Like Paros, its better known near namesake, Antiparos was a closely guarded secret among travelers seeking offbeat experiences. Today, though still far from being mainstream, it is a treasured holiday destination for those in the know, including some household names from the entertainment business. This perhaps explains the peaceful coexistence of laid-back elegance, cosmopolitanism and back to nature nudism, a relic of the 70’s culture that still has its devotees. Yet, despite the island’s surge in popularity over the years and an obvious shift from hippie to hip, the main town of Antiparos (the other is Soros), radiates neatness and springs to life after sunset. Its cobbled streets lead to squares that span out to alleys of all sizes and low-rise houses, pretty tavernas and shops below achingly red bougainvilleas, and eventually lead to the remains of an 15th century Venetian castle surrounded by a maze of balconies and small terraces.

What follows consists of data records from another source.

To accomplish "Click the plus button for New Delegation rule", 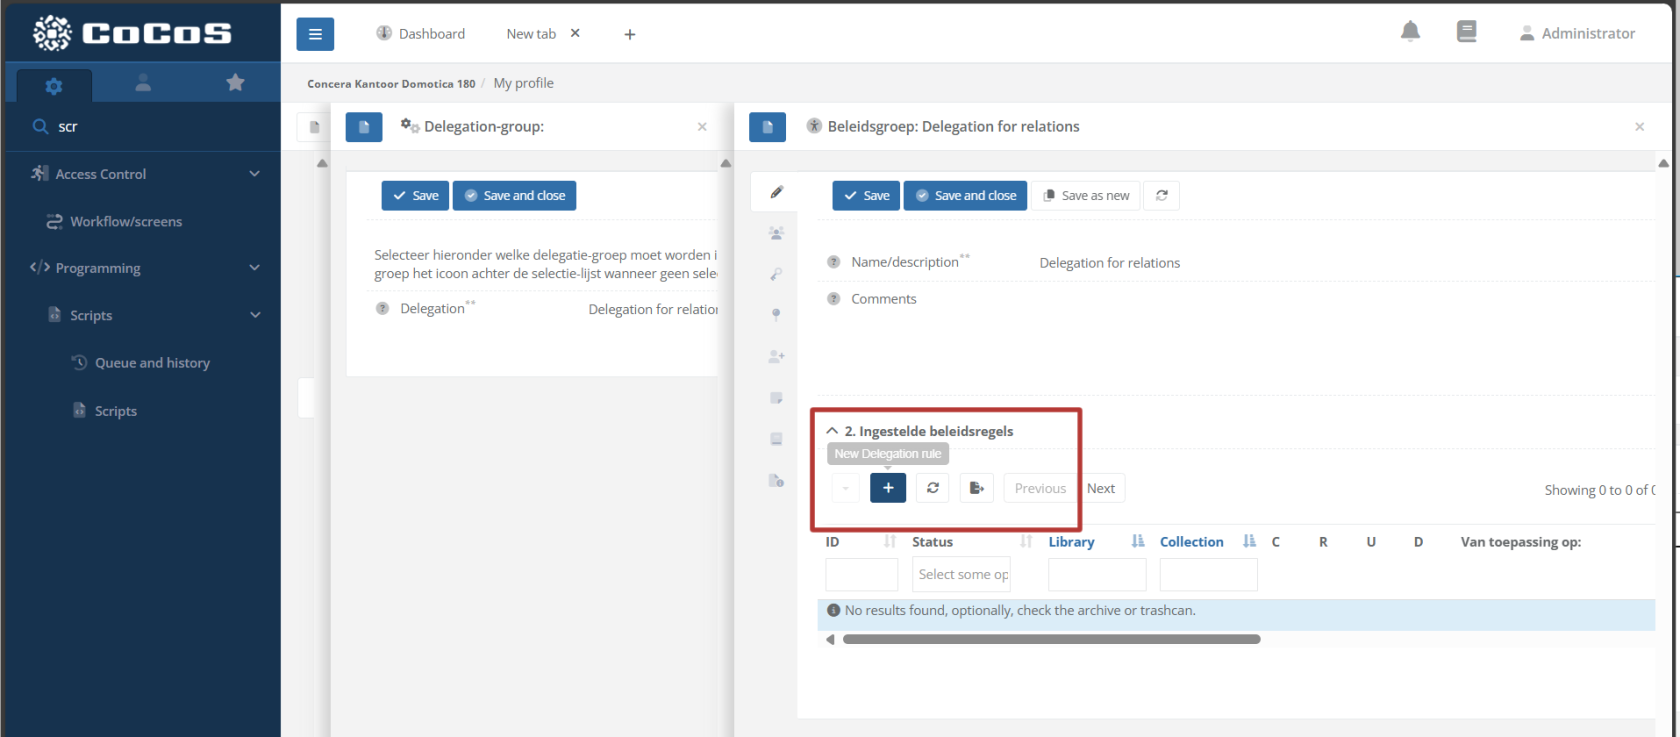I will [x=887, y=488].
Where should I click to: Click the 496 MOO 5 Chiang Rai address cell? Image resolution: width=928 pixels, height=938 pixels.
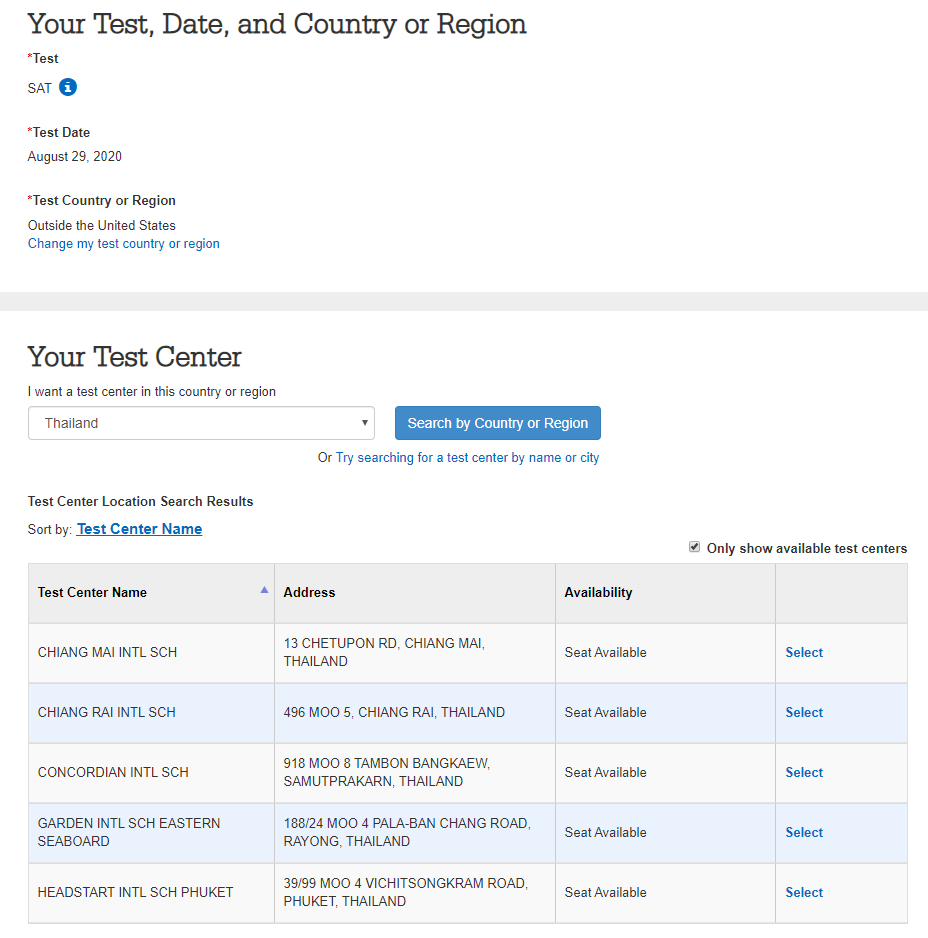(415, 712)
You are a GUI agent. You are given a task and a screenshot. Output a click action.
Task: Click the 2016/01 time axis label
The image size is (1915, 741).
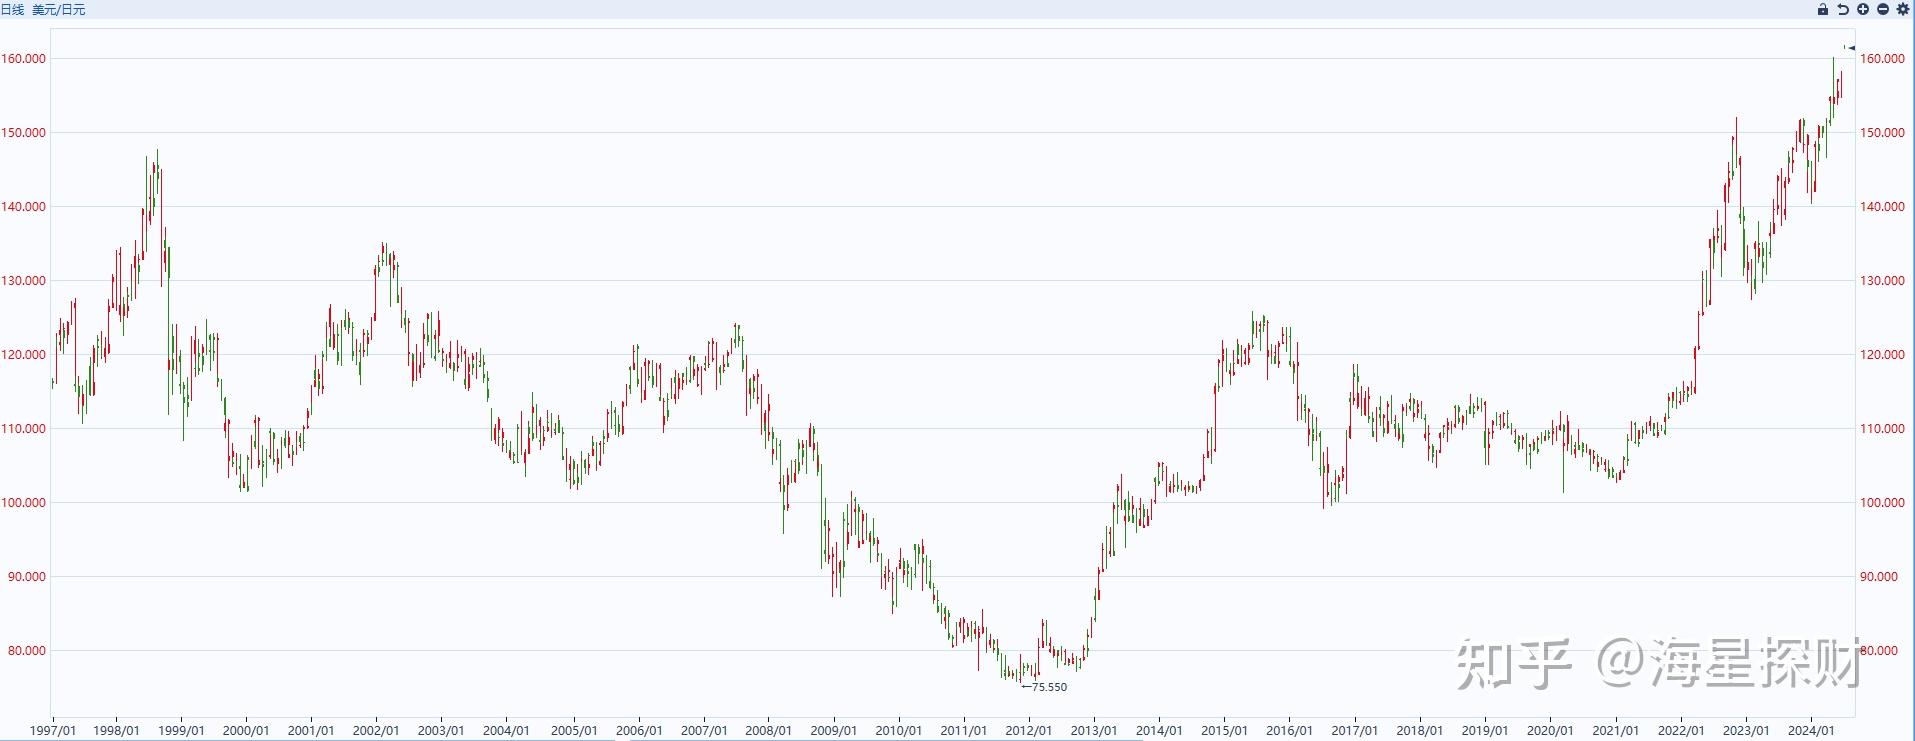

The island itself is a blend of barren rock, steep hills, flat expanses and stretches of patchy green, occasionally dotted with fabulous holiday homes, lagoon-like shallow waters of the northern and southwestern tips, and a more rugged western coast looking out across the open sea. The island of Despotiko just off the southwestern tip of Antiparos, which along with the island of Saliagos to the north came into archaeological prominence from the 19th century onwards, as well as a constellation of smaller isles, including Panteronisi, Fira, Diplo and Stroggyli are perfect for day excursions and swimming. Psaraliki, in parts an organized family-oriented beach within walking distance from the main town is an obvious choice, but for something different try Faneromeni, and the lagoon-like waters of Agios Georgios and Fira. The beaches of Livadi and Soros, the latter near the island’s second largest community, are also well worth a visit, as is Xylompatia on Despotiko. Winds permitting, the nearby islets offer a broad selection of memorable swimming spots accessible by boat, though during peak season you’ll need to pick your coves wisely.
Cave of Agios Ioannis: 400 steps into the bowels of the earth, this is one of the most well-known vertical caves in the world. Besides its millennia-old geological ancestry, its spectacular stalagmites and stalactites also bear the marks of an eventful history since Alexander the Great.